** TEXT SEGMENT follows **

Ransomware is the act of taking control of a codebase or set of infrastructure and encrypting it so that only the attacker can unlock it. In exchange for returning access to the victim, the attacker demands a ransom be paid, usually in cryptocurrency. If the ransom is not paid in a certain timeframe, the attackers threaten to delete the files, rendering them irrecoverable.
This is exactly what happened in May of 2019 when ZDNet reported that, “Hundreds of developers have had Git source code repositories wiped and replaced with a ransom demand.” The hackers had modified the git histories to the point where the repositories were unusable, and they demanded payment within ten days to reverse the changes.
If a compromised repository is part of your organization’s core codebase, an attack like this will cause a severe disruption in operations. Developers will be unable to commit code, creating a complete stoppage in new feature development. Bug fixes and even support tickets (if managed through GitHub) could be affected. However, if you were hit with an attack like this and had a backup of your repository, you could restore from this backup and continue working on day-to-day tasks while the issue was resolved.
Ransomware attacks are most effective when the victim has no other option for accessing their data besides paying the ransom. Having a complete backup – even one that is a few hours old – ensures that you’re not helpless in the face of a ransomware attack.
Many companies have moved parts of their codebases to 3rd party providers. The reasons for this are many, but if code storage is not your core business, you can save time and money by relying on an outside service.
However, depending on a 3rd party always carries some risk, and GitHub is no exception. No service can deliver 100% uptime, but when your entire business (or codebase) depends on GitHub’s availability, you might want to mitigate that risk by having your own backups.
For example, in June 2020, Github had a major outage that lasted for hours before stability returned. If you relied on Github to store your code, this meant much of the development work for the day was on hold until they resolved the issue. These outages may have an impact on developer productivity and project timelines if they occur during a crucial launch window.

** End of TEXT SEGMENT **
** DATASET EXTRACT follows **

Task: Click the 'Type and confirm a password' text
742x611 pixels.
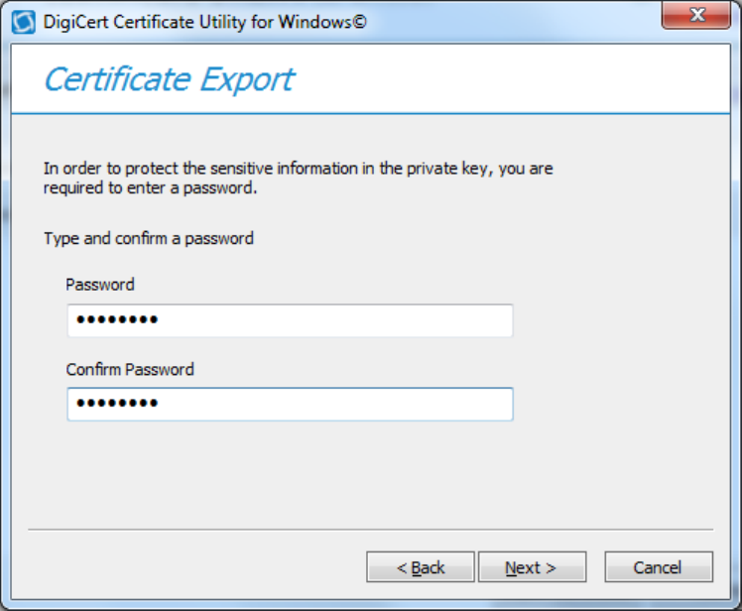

** End of DATASET EXTRACT **

# WHAT TO DO:
A - Update the passage on ransomware and repository backups: give everything from "Many companies have" down to "crucial launch window." again, with "3rd party" replaced by "third party".
B - Extend the passage on ransomware and repository backups, continuing on from its final sentence.

# ANSWERS TO THE EXERCISES:
A -
Many companies have moved parts of their codebases to third party providers. The reasons for this are many, but if code storage is not your core business, you can save time and money by relying on an outside service.
However, depending on a third party always carries some risk, and GitHub is no exception. No service can deliver 100% uptime, but when your entire business (or codebase) depends on GitHub’s availability, you might want to mitigate that risk by having your own backups.
For example, in June 2020, Github had a major outage that lasted for hours before stability returned. If you relied on Github to store your code, this meant much of the development work for the day was on hold until they resolved the issue. These outages may have an impact on developer productivity and project timelines if they occur during a crucial launch window.

B -
Like the ransomware scenario described above, the best way to mitigate service downtime is to have a plan in place and a backup of any repositories and associated metadata. While you can create these backups on your own, using a service like BackHub will make it significantly easier. With a proper backup and restore plan in place, what could potentially be a work-stopping outage can instead be reduced to just an alert and switchover.
Reducing Platform Dependence
One of the downsides to using a 3rd party provider for something that’s not your core business is that your business depends on that provider. Those providers are businesses in their own right and may face financial or regulatory pressures that limit your ability to use their platform.
For example, in the summer of 2019, GitHub was forced to comply with US export law and had to prevent users in Iran, Syria, Crimea, and other sanctioned nations from accessing their service. Anyone in the affected countries was cut off and forced to find a different repository host.
This is another case where backups would have been invaluable. With a backup, your repository can be restored and pushed to another provider, or you can maintain a self-hosted version of your repository. Events like these are rare, but having a backup is a small price to pay for maintaining access to your code.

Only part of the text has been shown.